Timber will be on the chopping block in Plymouth Tuesday when the City Council is set to zone 28 wooded acres to build 46 new homes.

About 800 trees will be taken out by the proposed Willows development on Hwy. 47 in northwest Plymouth. The number includes 133 oaks, many of them more than 100 years old.

That's not sitting well with Steve Gardner, 50, a self-described whistleblower who goes through development plans filed at City Hall to add up tree loss and report his findings at council meetings.

Gardner says city officials talk about tree loss in total diameter inches, as dictated by the city tree ordinance, which doesn't convey the effect. To counter a city report that says the Willows would remove 65 percent of the combined tree inches on the site, he plans to show up to give the exact count. "I want people to know what is going on."

By Gardner's tally, more than 2,000 trees will be taken down for the development.
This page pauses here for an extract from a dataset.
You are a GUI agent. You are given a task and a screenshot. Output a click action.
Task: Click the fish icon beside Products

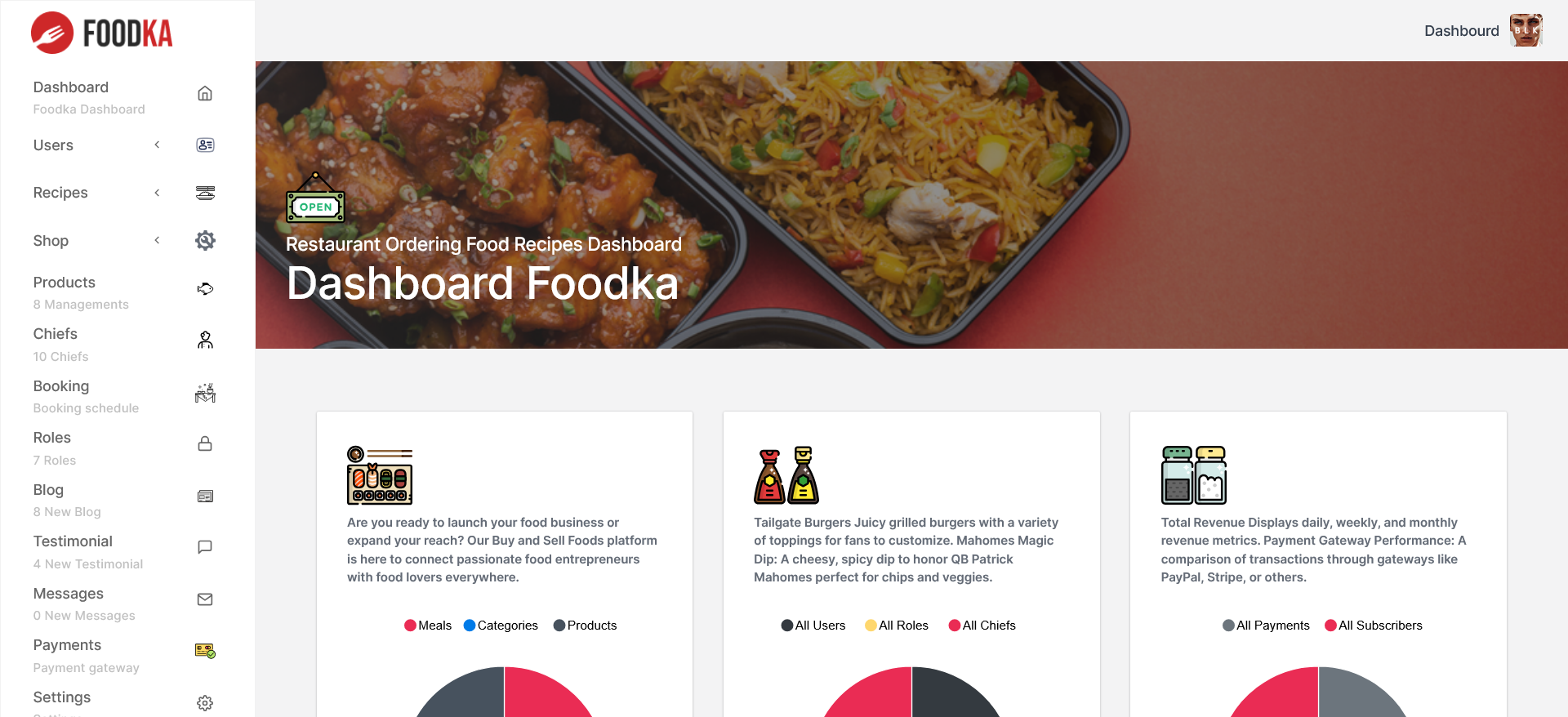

He includes trees that the city doesn't count: those smaller than 8 inches across, and trees lost to roads and utilities and drainage ponds.

"Can't we build the houses in amongst all these beautiful oak trees? Why do we have to cut everything down?" he said.
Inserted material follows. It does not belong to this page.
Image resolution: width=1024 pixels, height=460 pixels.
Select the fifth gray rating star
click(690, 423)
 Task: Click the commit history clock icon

Plymouth's approach to tree protection is less aggressive than some of its neighboring communities and is considered overly simplistic by the Department of Natural Resources' community forester.
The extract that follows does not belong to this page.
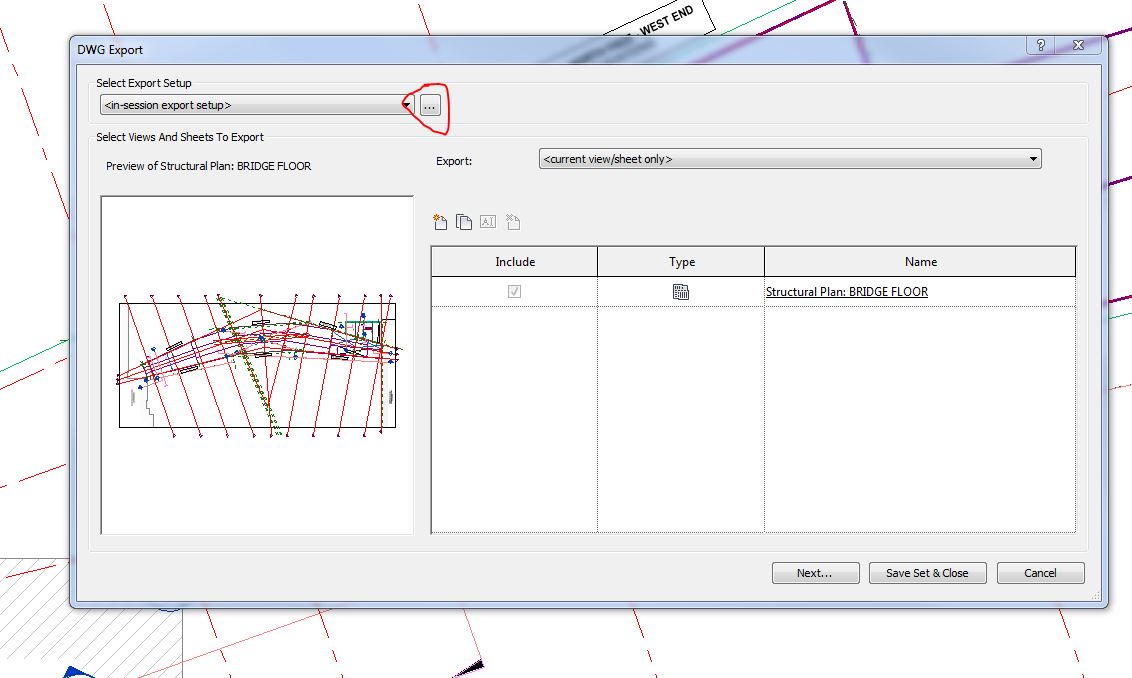
Task: Rename the current export set
Action: tap(487, 221)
The city is seeking a balance between tree preservation, density requirements and the rights of land owners to develop as they wish, said Steve Juetten, community development director.

Pulte Homes, the Willows' developer, said it strives to preserve trees and worked with Plymouth officials to minimize the number that will be lost.

By Gardner's estimate, the city has lost about 50,000 big and small trees to about 30 big developments since 2000.

Gardner blames the loss on the city's tree ordinance, which lets developers cut down half of the combined tree "inches" on a residential lot and provides no more protection for a 120-year-old oak than an 8-inch-round ash.

Plymouth Mayor Kelli Slavik said, "It's difficult to balance the needs of preserving the trees with property rights and developers' interest in the community. If we could preserve more trees and still allow more development, that would be everybody's goal."

Tree ordinances differ by city

Ken Holman, the DNR's community forestry coordinator, recommends that cities preserve stands of trees rather than individual trees. He called Plymouth's 50-percent removal allowance too simplistic and said it warrants discussion about how the city can preserve valuable, long-growing trees in significant stands of woods, Holman said.

Along with the maximum clearing allowance, there should be other references to protect groves of healthy, longer-growing trees, he said,

Plymouth stands out from neighboring Minnetonka and Maple Grove, which take the DNR-recommended approach.

Minnetonka adopted a tree preservation ordinance to protect remnants of woodlands. "We are still preserving peoples' rights to subdivide," but they have to site the homes to fit in and around the protected trees, said community development director Julie Wischnack.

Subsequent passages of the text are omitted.